= Excerpted text =
By Kim O’Hare
Visiting Canada can be compared to the old line, “How do you eat an elephant?” Answer: “One bit at a time.” At just under 10,000,000 square kilometers, it’s a pretty big elephant. The first time visitor should focus on a particular area, rather than try to traverse the country all in one go.
In this first of a series we’ll take a look at Montreal. Next month, Toronto - followed by Vancouver.
Visiting Montreal can be compared to visiting Paris, minus the high prices and indifferent service. The island city, perched in the middle of the St Lawrence River is a collection of neighbourhoods, more than it is a single city.
Architecturally, Montreal offers everything from quaint cobblestone streets to skyscrapers. There are ethnic enclaves where you are just as likely to hear Lebanese, Syrian, Yiddish or Jamaican as you are French or English. Of course, the predominant language is French, making Montreal the largest French speaking city outside of Paris.
Rather than the split personality one might expect from a city that was founded by the French and conquered by the English, it has long performed a cultural pas de deux. In Montreal, you can shop for French and Quebec fashions, eat foie gras and frites, and do some serious clubbing until the sun rises over the St Lawrence River.

= Assignment 1 =
List every language that the Montreal travel piece says you might hear in the city's ethnic enclaves.
= Assignment 2 =
Carry the Montreal travel piece forward from its last sentence.

= Data to examine =
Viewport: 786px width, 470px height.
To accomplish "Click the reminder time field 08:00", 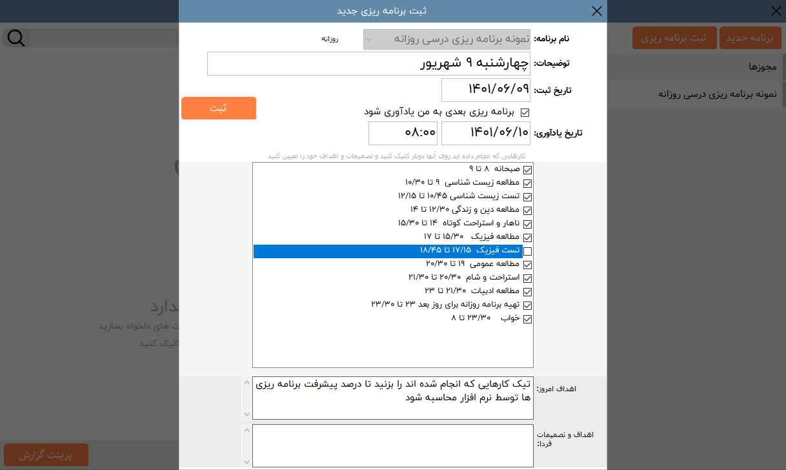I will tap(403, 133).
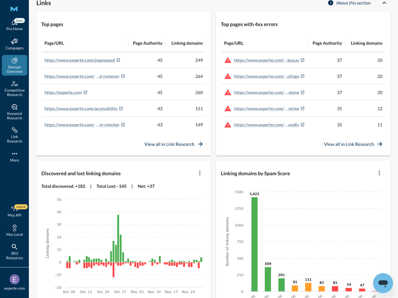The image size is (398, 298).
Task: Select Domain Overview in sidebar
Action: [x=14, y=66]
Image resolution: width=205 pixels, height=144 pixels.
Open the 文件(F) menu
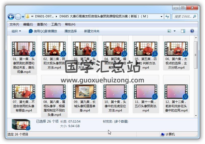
==
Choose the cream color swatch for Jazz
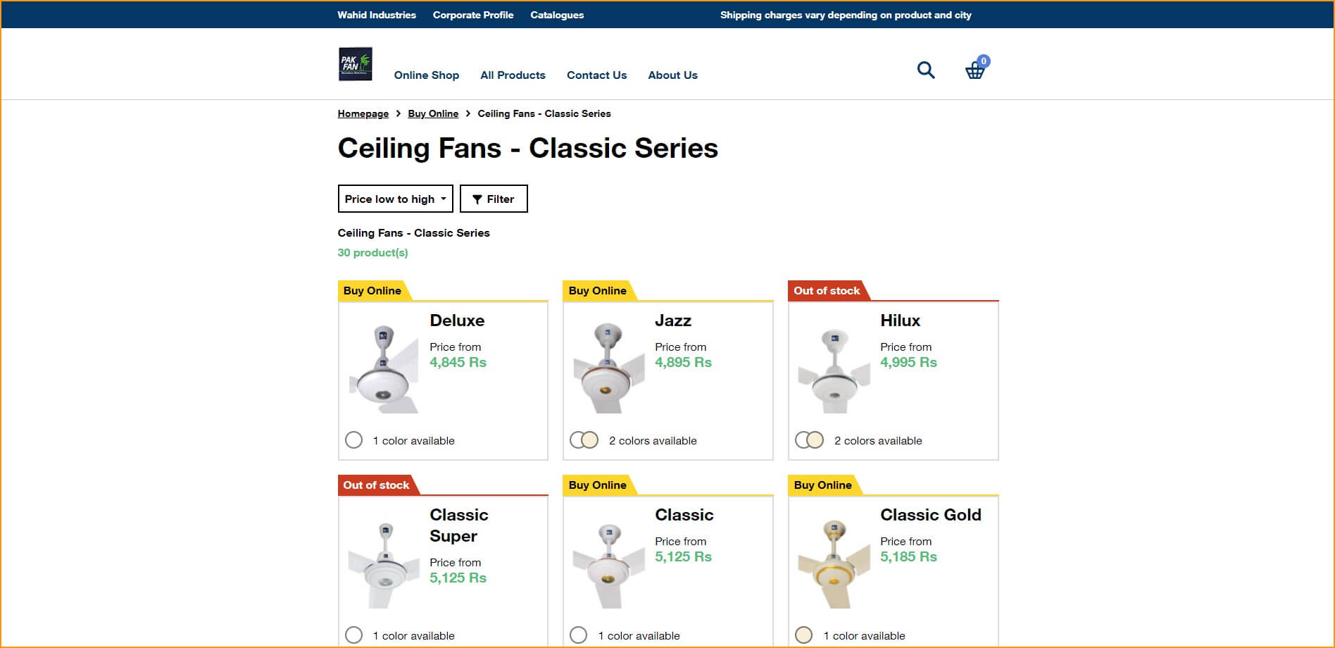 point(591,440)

= Final answer 1 =
Lebanese, Syrian, Yiddish, Jamaican, French, English

= Final answer 2 =
Montreal is not just about being multi-lingual, it is multi-everything. You can see those influences, in brick and stone dating back to the 17th century, in Old Montreal. The city’s four universities, infuse it with a youthful verve. Local singer Rufus Wainwright has singled out the city as an incubator of contemporary Bohemia. Indeed, a stroll through the cafes in the Plateau neighbourhood or along the rainbow flag-strewn St Catherine Street, which runs through the Gay Village, proves him right.
Rue Saint Laurent, called “The Main,” by locals, has traditionally separated the French and English districts of the city. In the space of a few blocks, you can find Ex Centris, a state of the art multimedia and film centre, the raucous Schwartz’s Deli, where there’s often a queue for Kosher style smoked meat sandwiches, and the Globe, consistently listed among the great bars of the world. All this punctuated by Slovenian butcher shops, antique shops and endless shoe stores.
Part of the reason for Montreal’s unique character is undervalued real estate. Decades of uncertainty over Quebec’s national aspirations has kept property prices low. Cheap apartments and lofts are readily available for students, artists and those who put creativity ahead of the race to accumulate wealth. People hang out in cafes, they stay up very late, and even if they’re involved in commerce, a business lunch without wine is unthinkable.
Fine dining in Montreal often lasts several hours but it will cost far less than New York or Paris. People come to Montreal because of the European style hospitality. Menus range from the predictable to the eccentric.
Montreal’s neighbourhoods reward the curious explorer: from the French flavoured Plateau, Mile End and Outremont areas to the cobblestone streets and centuries old buildings in Old Montreal, which house restaurants, bars, boutique hotels and design shops. You can get around easily on the Metro (subway) designed by a Parisian.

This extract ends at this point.